I turned back. “Did you drink any?”
She shook her head.
“Got crabs?”
She was too poorly to laugh, so merely snorted.
I pocketed some money. “I’l
l get the blanket, buy some bottled drinks. You’ll have something to sip. And then…will you be OK if I go fishing?”
She nodded. “Of course. You’ll see; I’ll be on my feet again tonight.”
“Anyway, you should see the rest of them here,” I told her. “Three old sisters, and one of ’em not all there—a little man and fat woman straight off a postcard! Oh, and I’ve a surprise for you.”
“Oh?”
“When you’re up,” I smiled. I was talking about the white kid. Tonight or tomorrow morning I’d show it to her.
Feeling a bit let down—not by Julie but by circumstances in general, even by the atmosphere of this place, which was somehow odd—I collected the sunscreen blanket and poles, marched resolutely back to the taverna. Dimitrios was serving drinks to the spinsters. The ‘sunstruck’ one had recovered a little, sipped Coke through a straw. George and his burden were nowhere to be seen. I sat down at one of the tables, and in a little while Dimitrios came over. This time I studied him more closely.

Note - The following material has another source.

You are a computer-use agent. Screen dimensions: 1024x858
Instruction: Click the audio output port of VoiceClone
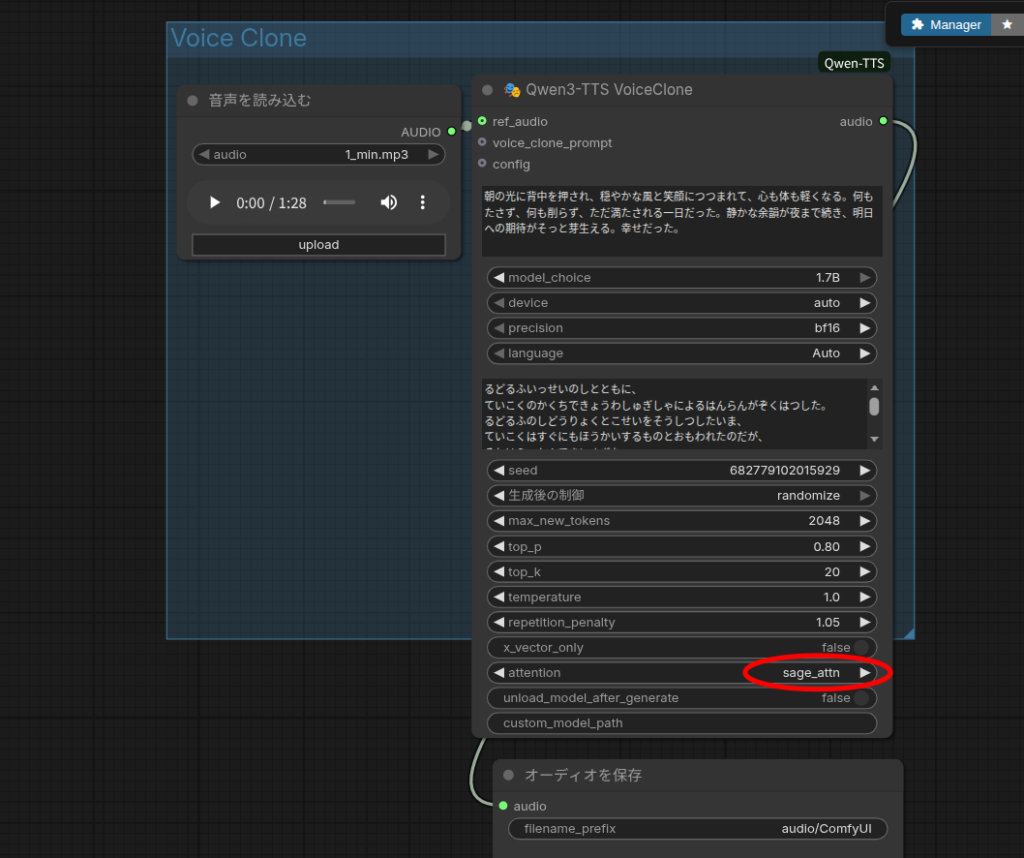(882, 122)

He was youngish, maybe thirty, thirty-five, tall if a little stooped. He was more swarthy peasant Greek than classical or cosmopolitan; his natural darkness, coupled with the shadow of his hat (which he wore even here in the shade), hid his face from any really close inspection. The one very noticeable thing about that face, however, was this: it didn’t smile. That’s something you get to expect in the islands, the flash of teeth. Even badly stained ones. But not Dimitrios’s teeth.
His hands were burned brown, lean, almost scrawny. Be that as it may, I felt sure they’d be strong hands. As for his eyes: they were the sort that make you look away. I tried to stare at his face a little while, then looked away. I wasn’t afraid, just concerned. But I didn’t know what about.
“Drink?” he said, making it sound like ‘dring’. “Melon? The melon he is free. I give. I grow plenty. You like him? And water? I bring half-melon and water.”